Surgical Drainage and Tracheostomy

Alessandro Brunelli, MD; Armando Sabbatini, MD; Gianbattista Catalini, MD; Aroldo Fianchini, MD

Arch Otolaryngol Head Neck Surg. 1996;122(12):1326-1329.


Abstract

Objective
To outline the most appropriate treatment of descending necrotizing mediastinitis.

Design
Case series.

Setting
General community, institutional practice, hospitalized care.

Patients
Five consecutive cases of descending necrotizing mediastinitis that were treated at our institution from 1983 to 1995. Selection criteria included clinical manifestations of severe cervical infection, characteristic radiographic features, documentation of the mediastinal infection at operation, and establishment of the relationship of the oropharingeal infection with the mediastinal process. Cases of mediastinitis due to perforation of the cervical esophagus were excluded. A cervicothoracic computed tomographic scan was obtained in the last 4 patients on admission. In the first case, computed tomographic scanning was not yet available at our institution.

Interventions
All patients underwent drainage of the cervical infection through a cervical incision.
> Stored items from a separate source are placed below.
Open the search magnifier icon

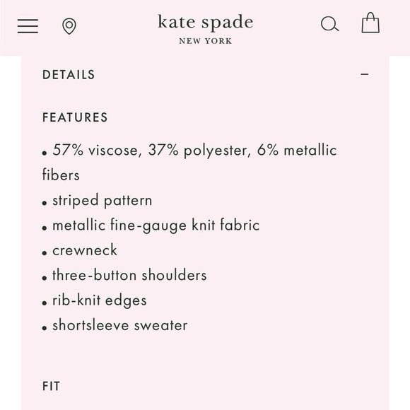329,24

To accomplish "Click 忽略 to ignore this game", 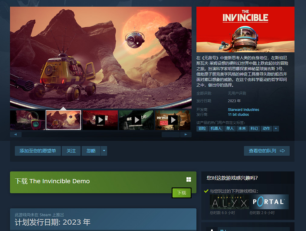I will (x=90, y=151).

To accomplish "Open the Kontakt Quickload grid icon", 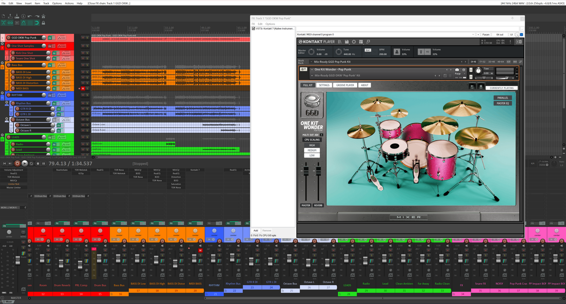I will [x=361, y=41].
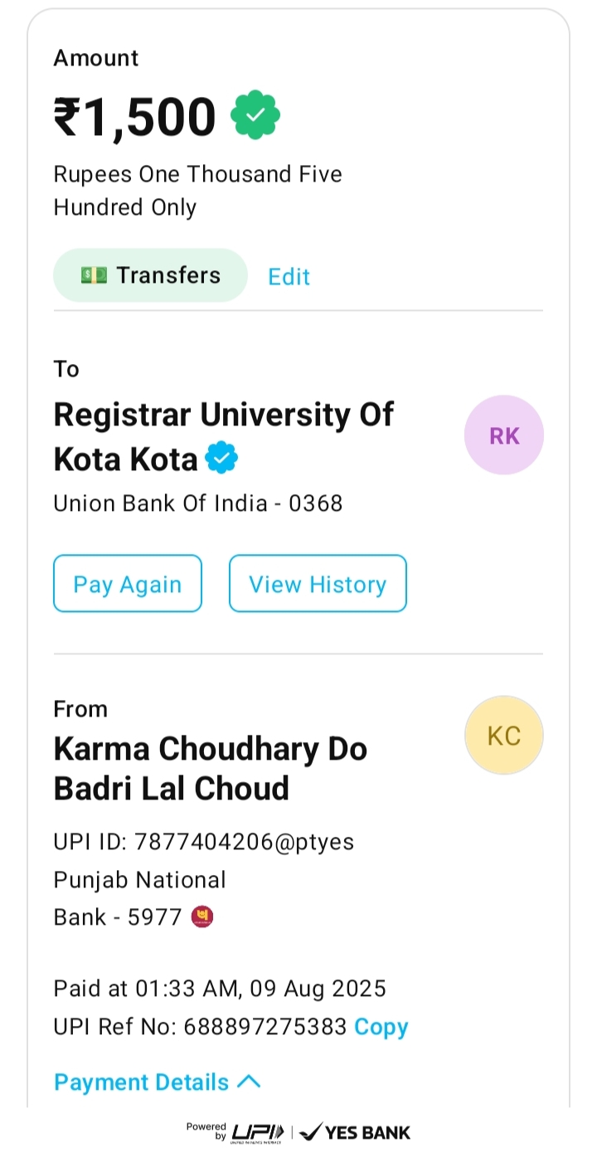Open View History for this recipient
The width and height of the screenshot is (597, 1157).
click(318, 584)
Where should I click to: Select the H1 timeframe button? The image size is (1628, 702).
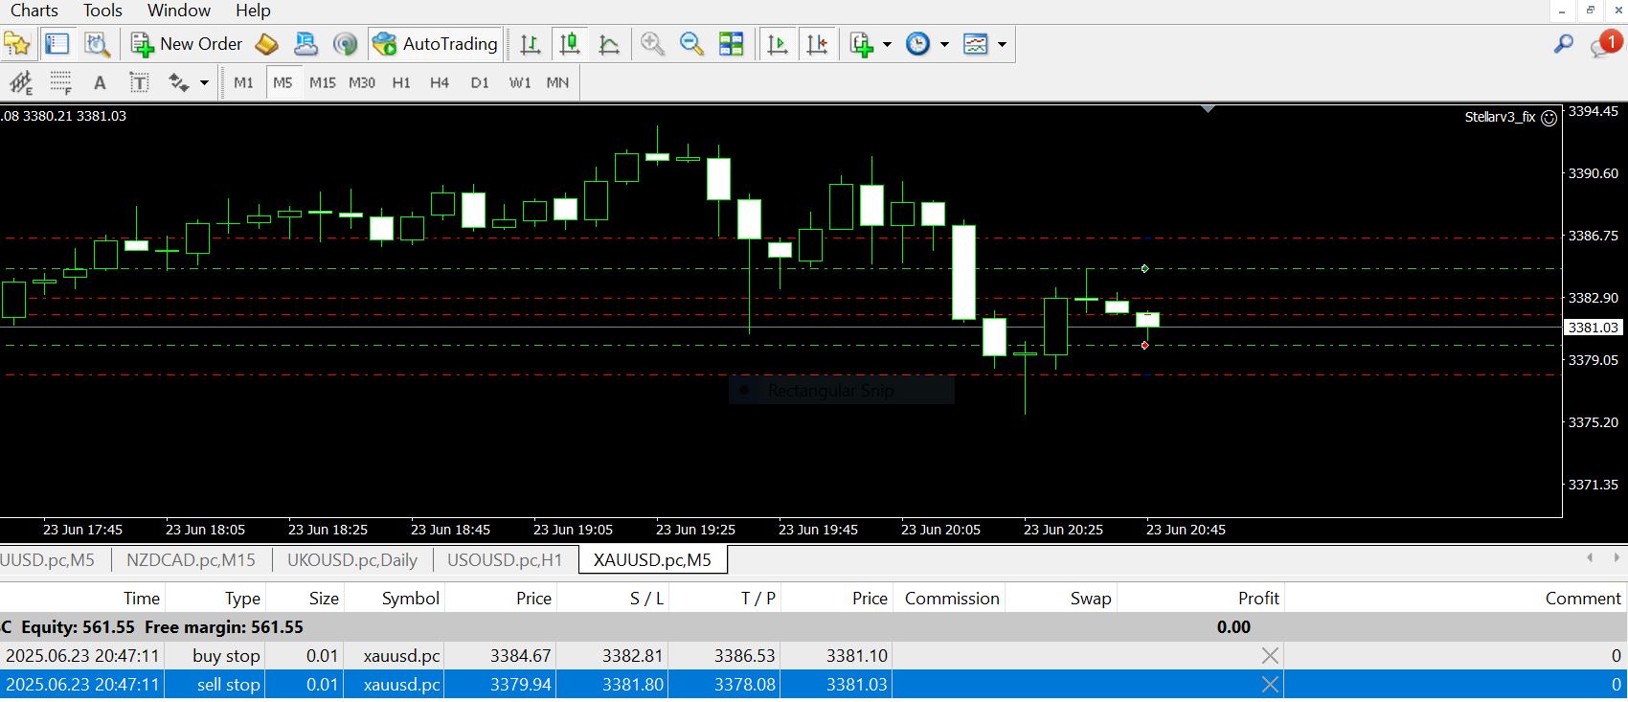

Mediastinitis was drained by thoracotomy in 2 patients, since the lower mediastinum was involved, whereas 3 patients underwent cervicomediastinal drainage alone. Tracheostomy was performed in 2 patients.

Results
All patients survived, with a short hospital stay (mean, 35 days).

Conclusions
Cervicomediastinal drainage is adequate when the descending mediastinitis is limited to the upper mediastinum. Thoracotomy has to be performed only when the process has diffusely spread below the carina. Early diagnosis is crucial, and we strongly recommend a cervicothoracic computed tomographic scan in every patient with deep cervical infection. We consider tracheostomy not always necessary. Adequate early drainage, with the cervical wounds left open, and antibiotic and anti-inflammatory therapy should prevent upper airway obstruction.

Arch Otolaryngol Head Neck Surg. 1996;122:1326-1329



Author Affiliations

From the Department of Thoracic Surgery, University of Ancona School of Medicine, Ancona, Italy.